[The request] Reproduce every one of the following items verbatim, without altering any character.
─── Input material
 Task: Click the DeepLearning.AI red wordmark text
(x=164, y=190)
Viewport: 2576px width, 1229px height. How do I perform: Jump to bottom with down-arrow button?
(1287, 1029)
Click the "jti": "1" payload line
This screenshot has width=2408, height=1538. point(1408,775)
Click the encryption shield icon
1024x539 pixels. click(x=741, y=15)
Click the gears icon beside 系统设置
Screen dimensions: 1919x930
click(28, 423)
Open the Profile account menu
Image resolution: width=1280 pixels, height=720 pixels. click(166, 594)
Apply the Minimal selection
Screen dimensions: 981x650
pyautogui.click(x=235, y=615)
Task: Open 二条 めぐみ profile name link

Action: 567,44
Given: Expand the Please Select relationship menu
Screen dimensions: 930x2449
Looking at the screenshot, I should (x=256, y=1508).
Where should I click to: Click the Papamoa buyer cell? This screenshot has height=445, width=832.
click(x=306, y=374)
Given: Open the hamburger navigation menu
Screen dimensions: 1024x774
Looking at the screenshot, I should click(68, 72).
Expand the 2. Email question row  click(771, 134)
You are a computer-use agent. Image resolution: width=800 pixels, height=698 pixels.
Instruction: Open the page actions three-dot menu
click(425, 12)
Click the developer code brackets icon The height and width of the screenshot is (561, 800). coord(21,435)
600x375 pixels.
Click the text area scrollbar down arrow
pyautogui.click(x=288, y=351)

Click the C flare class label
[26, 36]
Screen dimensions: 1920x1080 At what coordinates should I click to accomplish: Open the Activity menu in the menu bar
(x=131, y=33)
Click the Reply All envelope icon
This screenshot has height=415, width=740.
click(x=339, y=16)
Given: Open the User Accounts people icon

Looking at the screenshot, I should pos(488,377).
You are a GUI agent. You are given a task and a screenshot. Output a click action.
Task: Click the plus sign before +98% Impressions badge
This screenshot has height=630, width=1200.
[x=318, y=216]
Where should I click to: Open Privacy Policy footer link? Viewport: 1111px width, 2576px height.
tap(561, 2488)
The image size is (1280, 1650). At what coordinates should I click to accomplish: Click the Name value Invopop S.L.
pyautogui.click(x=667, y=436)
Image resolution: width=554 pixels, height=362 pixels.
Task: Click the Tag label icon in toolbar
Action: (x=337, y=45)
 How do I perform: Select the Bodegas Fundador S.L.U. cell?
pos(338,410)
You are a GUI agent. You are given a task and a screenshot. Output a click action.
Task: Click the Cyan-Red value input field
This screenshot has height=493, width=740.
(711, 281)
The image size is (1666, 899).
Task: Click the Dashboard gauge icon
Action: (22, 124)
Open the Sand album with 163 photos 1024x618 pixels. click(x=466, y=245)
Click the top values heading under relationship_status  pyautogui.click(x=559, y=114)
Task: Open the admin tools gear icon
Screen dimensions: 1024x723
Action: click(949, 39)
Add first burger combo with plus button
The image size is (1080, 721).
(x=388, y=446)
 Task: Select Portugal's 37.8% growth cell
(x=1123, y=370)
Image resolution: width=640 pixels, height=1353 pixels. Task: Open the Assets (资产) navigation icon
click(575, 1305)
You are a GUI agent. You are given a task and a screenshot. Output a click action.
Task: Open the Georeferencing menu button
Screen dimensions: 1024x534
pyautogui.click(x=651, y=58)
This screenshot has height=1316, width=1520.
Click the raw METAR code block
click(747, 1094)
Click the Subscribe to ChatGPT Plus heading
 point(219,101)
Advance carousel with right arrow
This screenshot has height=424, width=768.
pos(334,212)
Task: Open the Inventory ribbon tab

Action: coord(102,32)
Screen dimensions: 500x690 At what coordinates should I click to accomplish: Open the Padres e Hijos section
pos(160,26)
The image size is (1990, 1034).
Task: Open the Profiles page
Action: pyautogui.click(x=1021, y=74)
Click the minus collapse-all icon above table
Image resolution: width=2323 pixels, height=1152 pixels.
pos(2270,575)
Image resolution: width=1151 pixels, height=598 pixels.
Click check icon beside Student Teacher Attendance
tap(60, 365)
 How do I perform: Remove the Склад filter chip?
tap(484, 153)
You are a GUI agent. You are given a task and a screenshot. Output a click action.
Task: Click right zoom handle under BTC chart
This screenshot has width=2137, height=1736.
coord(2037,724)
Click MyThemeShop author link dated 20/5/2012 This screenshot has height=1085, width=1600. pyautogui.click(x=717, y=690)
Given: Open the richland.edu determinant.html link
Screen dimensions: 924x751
──────
[Solution]
 Task: Click the DeepLearning.AI red wordmark text
(x=164, y=190)
Viewport: 2576px width, 1229px height. How do I perform: Jump to bottom with down-arrow button?
(1287, 1029)
Click the "jti": "1" payload line
This screenshot has width=2408, height=1538. point(1408,775)
Click the encryption shield icon
1024x539 pixels. click(x=741, y=15)
Click the gears icon beside 系统设置
Screen dimensions: 1919x930
click(28, 423)
Open the Profile account menu
Image resolution: width=1280 pixels, height=720 pixels. click(166, 594)
Apply the Minimal selection
Screen dimensions: 981x650
pyautogui.click(x=235, y=615)
Task: Open 二条 めぐみ profile name link

Action: 567,44
Given: Expand the Please Select relationship menu
Screen dimensions: 930x2449
Looking at the screenshot, I should (x=256, y=1508).
Where should I click to: Click the Papamoa buyer cell? This screenshot has height=445, width=832.
click(x=306, y=374)
Given: Open the hamburger navigation menu
Screen dimensions: 1024x774
Looking at the screenshot, I should click(68, 72).
Expand the 2. Email question row  click(771, 134)
You are a computer-use agent. Image resolution: width=800 pixels, height=698 pixels.
Instruction: Open the page actions three-dot menu
click(425, 12)
Click the developer code brackets icon The height and width of the screenshot is (561, 800). coord(21,435)
600x375 pixels.
Click the text area scrollbar down arrow
pyautogui.click(x=288, y=351)

Click the C flare class label
[26, 36]
Screen dimensions: 1920x1080 At what coordinates should I click to accomplish: Open the Activity menu in the menu bar
(x=131, y=33)
Click the Reply All envelope icon
This screenshot has height=415, width=740.
click(x=339, y=16)
Given: Open the User Accounts people icon

Looking at the screenshot, I should pos(488,377).
You are a GUI agent. You are given a task and a screenshot. Output a click action.
Task: Click the plus sign before +98% Impressions badge
This screenshot has height=630, width=1200.
[x=318, y=216]
Where should I click to: Open Privacy Policy footer link? Viewport: 1111px width, 2576px height.
tap(561, 2488)
The image size is (1280, 1650). At what coordinates should I click to accomplish: Click the Name value Invopop S.L.
pyautogui.click(x=667, y=436)
Image resolution: width=554 pixels, height=362 pixels.
Task: Click the Tag label icon in toolbar
Action: (x=337, y=45)
 How do I perform: Select the Bodegas Fundador S.L.U. cell?
pos(338,410)
You are a GUI agent. You are given a task and a screenshot. Output a click action.
Task: Click the Cyan-Red value input field
This screenshot has height=493, width=740.
(711, 281)
The image size is (1666, 899).
Task: Click the Dashboard gauge icon
Action: (22, 124)
Open the Sand album with 163 photos 1024x618 pixels. click(x=466, y=245)
Click the top values heading under relationship_status  pyautogui.click(x=559, y=114)
Task: Open the admin tools gear icon
Screen dimensions: 1024x723
Action: click(949, 39)
Add first burger combo with plus button
The image size is (1080, 721).
(x=388, y=446)
 Task: Select Portugal's 37.8% growth cell
(x=1123, y=370)
Image resolution: width=640 pixels, height=1353 pixels. Task: Open the Assets (资产) navigation icon
click(575, 1305)
You are a GUI agent. You are given a task and a screenshot. Output a click action.
Task: Open the Georeferencing menu button
Screen dimensions: 1024x534
pyautogui.click(x=651, y=58)
This screenshot has height=1316, width=1520.
Click the raw METAR code block
click(747, 1094)
Click the Subscribe to ChatGPT Plus heading
 point(219,101)
Advance carousel with right arrow
This screenshot has height=424, width=768.
pos(334,212)
Task: Open the Inventory ribbon tab

Action: coord(102,32)
Screen dimensions: 500x690 At what coordinates should I click to accomplish: Open the Padres e Hijos section
pos(160,26)
The image size is (1990, 1034).
Task: Open the Profiles page
Action: pyautogui.click(x=1021, y=74)
Click the minus collapse-all icon above table
Image resolution: width=2323 pixels, height=1152 pixels.
pos(2270,575)
Image resolution: width=1151 pixels, height=598 pixels.
Click check icon beside Student Teacher Attendance
tap(60, 365)
 How do I perform: Remove the Склад filter chip?
tap(484, 153)
You are a GUI agent. You are given a task and a screenshot. Output a click action.
Task: Click right zoom handle under BTC chart
This screenshot has width=2137, height=1736.
coord(2037,724)
Click MyThemeShop author link dated 20/5/2012 This screenshot has height=1085, width=1600. pyautogui.click(x=717, y=690)
Given: Open the richland.edu determinant.html link
Screen dimensions: 924x751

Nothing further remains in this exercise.